Exercise:
Make an exact copy of the lines from the one containing "The height and" through the end of the records below, and leave out every picture.

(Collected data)
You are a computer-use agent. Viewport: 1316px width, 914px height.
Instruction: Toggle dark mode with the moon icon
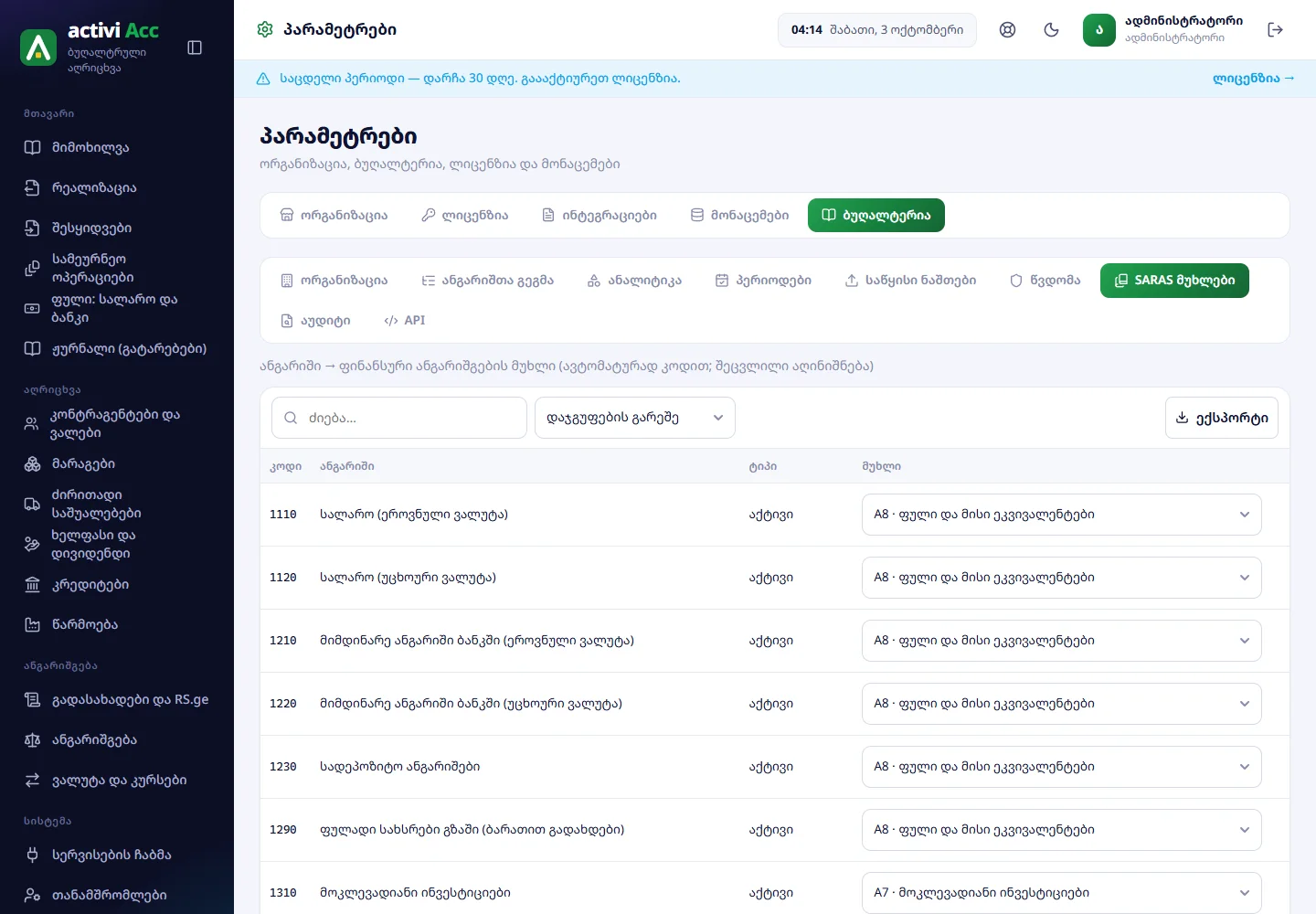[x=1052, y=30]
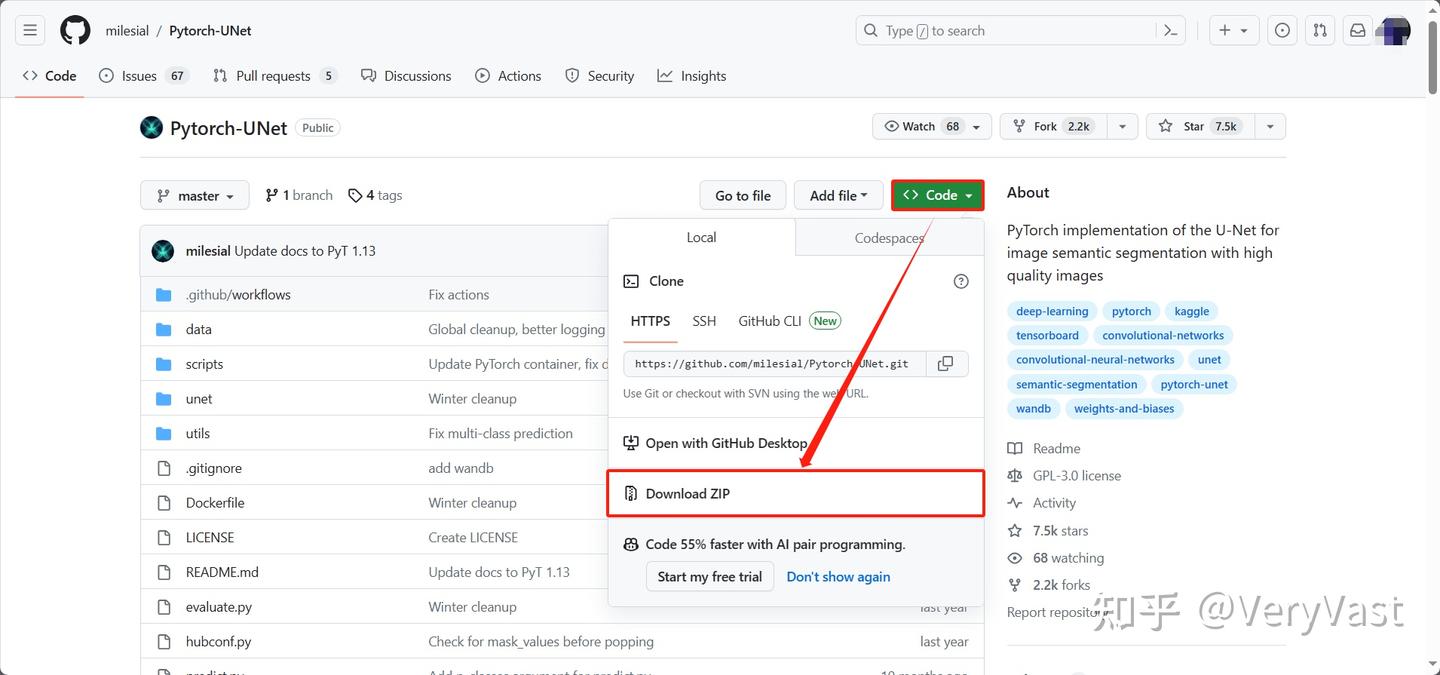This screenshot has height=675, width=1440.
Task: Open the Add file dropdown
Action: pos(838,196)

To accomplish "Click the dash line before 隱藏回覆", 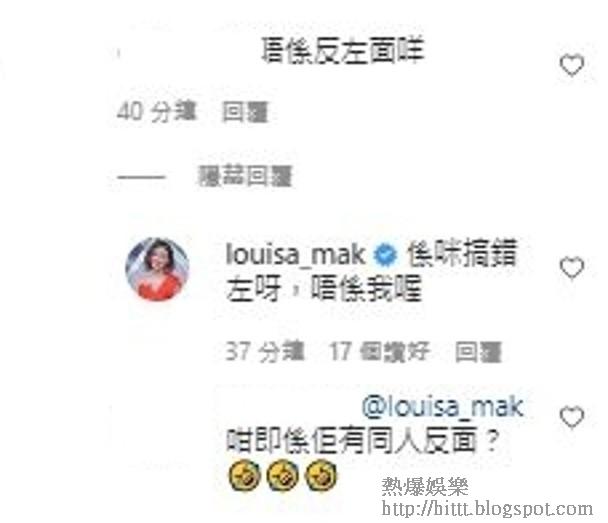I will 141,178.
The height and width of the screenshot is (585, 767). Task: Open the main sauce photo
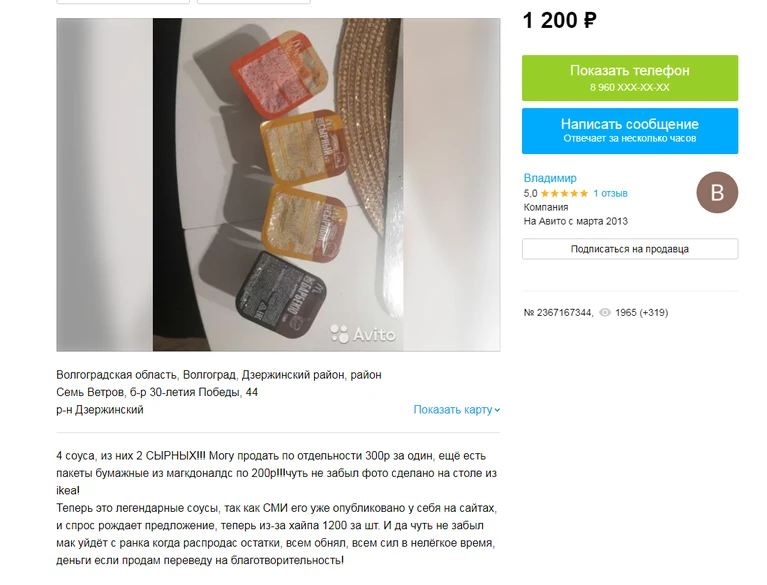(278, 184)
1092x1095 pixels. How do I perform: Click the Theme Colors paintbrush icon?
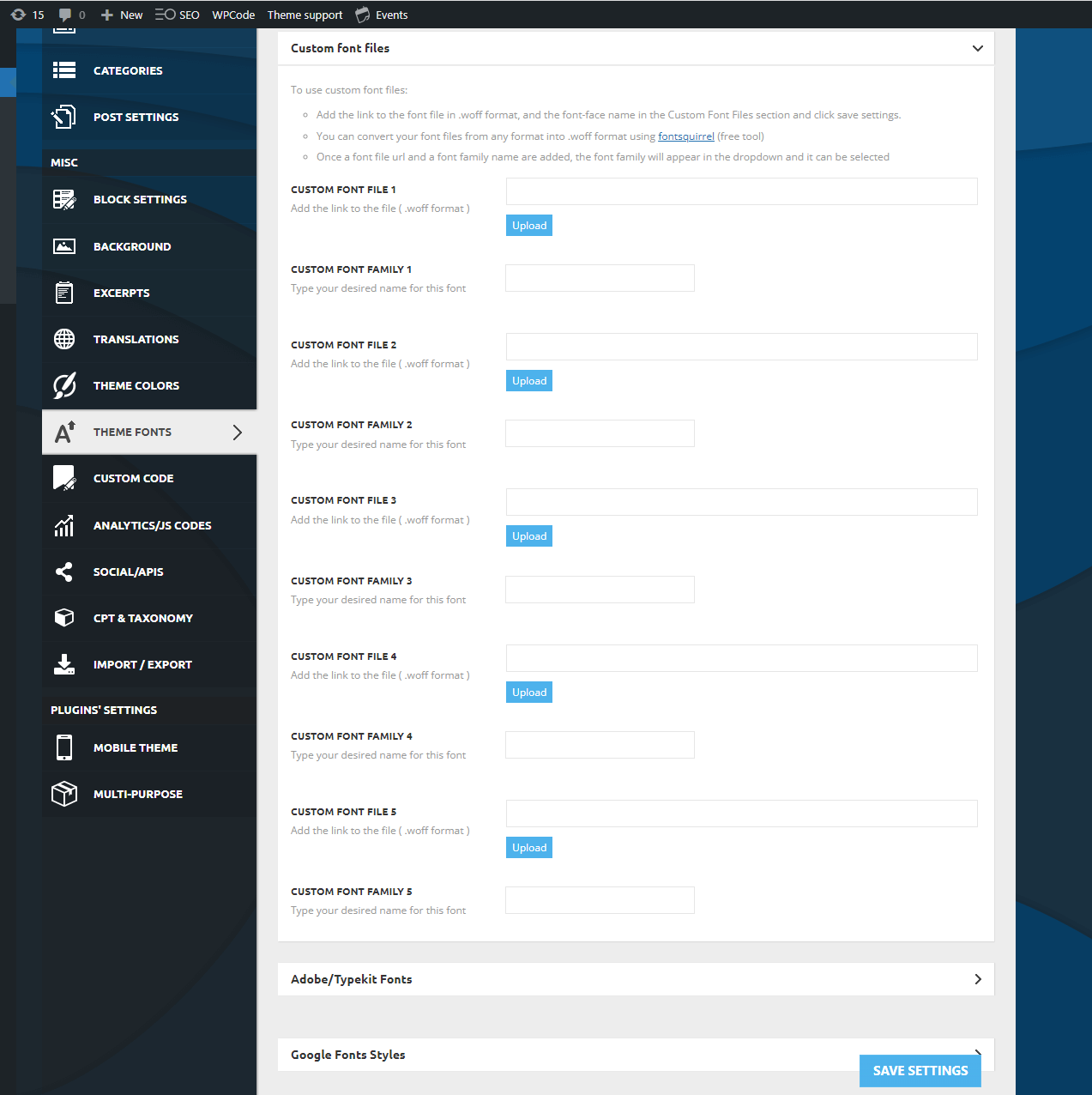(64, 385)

Result of this exercise:
The height and width of the screenshot is (585, 767). Task: Open the main sauce photo
(278, 184)
1092x1095 pixels. How do I perform: Click the Theme Colors paintbrush icon?
(64, 385)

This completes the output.